【PR】ワーケーションを考えると、見えなかった地域の「資源」が見えてくる
ワーケーションという言葉を聞いたことがない人も多いだろう。日本の自治体として初めてワーケーションに取り組んだのは和歌山県だ。しかし、ワーケーションの取り組みは、地域外に発信するにとどまり、地域の人たちにはあまり知られていない。
ワーケーションとはワーク(仕事)とバケーション(休暇)を合わせた造語である。そのため、たびたび「仕事中に休暇をとるなんて」「休暇に仕事を持ち込むなんて」と議論されることもある。しかし、ワーケーションは実のところ、そのどちらでもない。ワーケーションの目的を考えてみれば、その議論は不要なことが分かる。
■地域を訪れる都会の企業の目的
ワーケーションと一口に言っても、目的によってさまざまな形態がある。個人がワーケーションをすることもあるが、特に地域に影響すると考えられるのが企業のワーケーションだ。1990年代には8割が実施していた時期もある社員旅行は年々減少し、コロナ前の2019年には、実施した企業は全体の30%ほどだった(※)。観光地が団体客を誘客することが難しくなっているといえよう。だからこそワーケーションは企業単位で迎え入れられるという点でも取り組む意味があるといえる。
※2019年または2019年度「2020年 社内イベント・社員旅行等に関する調査」169社 産労総合研究所
現在行われる社員旅行は、慰安を目的として宴会などのコンテンツが中心だった以前の旅行とは異なっている。その中心は、コミュニケーションのためのオフサイトミーティングや、チームビルディングのための体験に変化した。しかし、それだけなら遠く離れた地方に足を運ぶ必要もない。わざわざ遠く離れた地方に足を運ぶのは「越境学習」の効果を期待してのことだ。
越境学習とは、普段の職場を離れて、全く異なる環境でさまざまな体験から学ぶことを指す。企業人が求められる資質は、以前のような資格やスキルを得ることにとどまらなくなっている。世界が大きく変化していく中でダイバーシティ(多様性)や地球環境など自分の枠を超えた大きな枠組みを自分ごと化することが求められているが、それらは机上の勉強で得ることはできない。自分の目で見て、また自分がそれを解決してみようと試みることによって、初めて自分ごと化していく。
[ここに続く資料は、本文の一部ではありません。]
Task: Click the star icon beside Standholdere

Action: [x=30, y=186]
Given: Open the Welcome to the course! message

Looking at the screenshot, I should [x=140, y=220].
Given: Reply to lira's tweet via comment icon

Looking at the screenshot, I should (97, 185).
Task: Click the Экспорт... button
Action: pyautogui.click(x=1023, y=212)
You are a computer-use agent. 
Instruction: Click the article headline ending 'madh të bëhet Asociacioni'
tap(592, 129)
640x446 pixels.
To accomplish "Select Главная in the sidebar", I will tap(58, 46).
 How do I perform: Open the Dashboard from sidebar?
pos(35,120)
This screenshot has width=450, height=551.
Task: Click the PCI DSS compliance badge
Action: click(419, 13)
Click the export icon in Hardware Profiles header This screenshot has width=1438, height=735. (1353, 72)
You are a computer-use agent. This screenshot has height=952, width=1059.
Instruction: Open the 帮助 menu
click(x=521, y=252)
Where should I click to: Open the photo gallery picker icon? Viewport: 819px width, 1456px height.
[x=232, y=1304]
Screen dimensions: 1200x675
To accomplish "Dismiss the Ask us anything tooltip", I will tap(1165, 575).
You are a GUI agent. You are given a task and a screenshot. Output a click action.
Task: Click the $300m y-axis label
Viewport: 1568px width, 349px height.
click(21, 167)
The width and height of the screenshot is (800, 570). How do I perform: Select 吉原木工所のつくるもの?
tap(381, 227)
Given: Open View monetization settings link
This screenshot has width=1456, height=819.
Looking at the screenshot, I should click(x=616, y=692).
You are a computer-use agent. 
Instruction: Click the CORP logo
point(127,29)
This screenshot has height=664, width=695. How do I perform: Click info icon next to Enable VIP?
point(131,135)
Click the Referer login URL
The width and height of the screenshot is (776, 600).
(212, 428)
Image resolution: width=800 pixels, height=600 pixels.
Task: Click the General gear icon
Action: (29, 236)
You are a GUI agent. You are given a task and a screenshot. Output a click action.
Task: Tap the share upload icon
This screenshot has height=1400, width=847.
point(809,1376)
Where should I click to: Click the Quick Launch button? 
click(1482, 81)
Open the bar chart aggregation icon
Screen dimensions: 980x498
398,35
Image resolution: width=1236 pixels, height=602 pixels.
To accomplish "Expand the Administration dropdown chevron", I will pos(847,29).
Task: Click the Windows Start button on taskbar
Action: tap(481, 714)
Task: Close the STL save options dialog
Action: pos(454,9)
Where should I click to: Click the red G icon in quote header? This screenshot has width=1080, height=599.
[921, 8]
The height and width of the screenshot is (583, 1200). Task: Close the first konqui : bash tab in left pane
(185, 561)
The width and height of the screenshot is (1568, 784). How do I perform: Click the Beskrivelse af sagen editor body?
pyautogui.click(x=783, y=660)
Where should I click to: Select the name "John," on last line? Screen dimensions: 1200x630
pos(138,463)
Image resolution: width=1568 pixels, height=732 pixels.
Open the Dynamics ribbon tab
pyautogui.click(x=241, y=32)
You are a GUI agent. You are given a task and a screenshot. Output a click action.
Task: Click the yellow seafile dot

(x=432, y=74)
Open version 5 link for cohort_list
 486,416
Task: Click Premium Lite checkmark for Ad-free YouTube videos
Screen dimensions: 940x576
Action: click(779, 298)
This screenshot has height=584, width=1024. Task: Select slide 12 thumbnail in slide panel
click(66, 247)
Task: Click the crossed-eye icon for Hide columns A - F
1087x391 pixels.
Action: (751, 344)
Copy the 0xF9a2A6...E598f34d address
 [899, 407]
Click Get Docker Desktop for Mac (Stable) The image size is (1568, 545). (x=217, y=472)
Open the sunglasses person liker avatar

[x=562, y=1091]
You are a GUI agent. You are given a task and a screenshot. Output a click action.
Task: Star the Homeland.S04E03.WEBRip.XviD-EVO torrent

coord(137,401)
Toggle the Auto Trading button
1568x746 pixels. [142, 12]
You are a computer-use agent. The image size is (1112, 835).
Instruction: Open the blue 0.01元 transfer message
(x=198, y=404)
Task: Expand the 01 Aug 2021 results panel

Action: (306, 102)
企業は、社員個人が目的意識を持って仕事に取り組んでもらう姿勢を作ってもらうために越境学習に送り出す。
■これまで資源でなかったものが資源となっていく
観光資源はある程度限られている。他にはないもの、差別化がはかれるものをと思っていても、すぐに見つかるものでもない。ワーケーションはどうだろうか?実は価値を感じてもらえるコンテンツは私たちの身近なところにあふれている。
例えば「梅収穫ワーケーション」。梅の収穫時期の人手不足という課題や、梅産業という資源を用いて、梅の収穫期に多くの企業人が地域を訪れている。農業、それも「梅」の体験となれば、紀南地域が自信をもって提供できるコンテンツだ。
備長炭ワーケーションも人気だ。窯出し体験といった一部を体験するのではない。森を歩き、木のことを学びながら、どう自然を維持していくかを学び、考える。
第一次産業はもちろん、紀南ならではの文化や産業をワーケーションの目線で見れば、さまざまなものが価値を持っていくだろう。
忘れてはいけないのは、ワーケーションで訪れる人は「本物の日常」を求めてやってくるということ。おもてなしをするのではなく、リアルを体験してもらうことが重要だ。ワーケーションをうまく活用することができれば、訪れてもらえる地域づくりというだけでなく、もう一つの故郷と考えてくれる人が増えていく。地域の抱える課題について共有することもできるだろう。
仕事や休暇といった枠に収まることなく、ワーケーションの受け入れは地域にとって意味の大きい取り組みだ。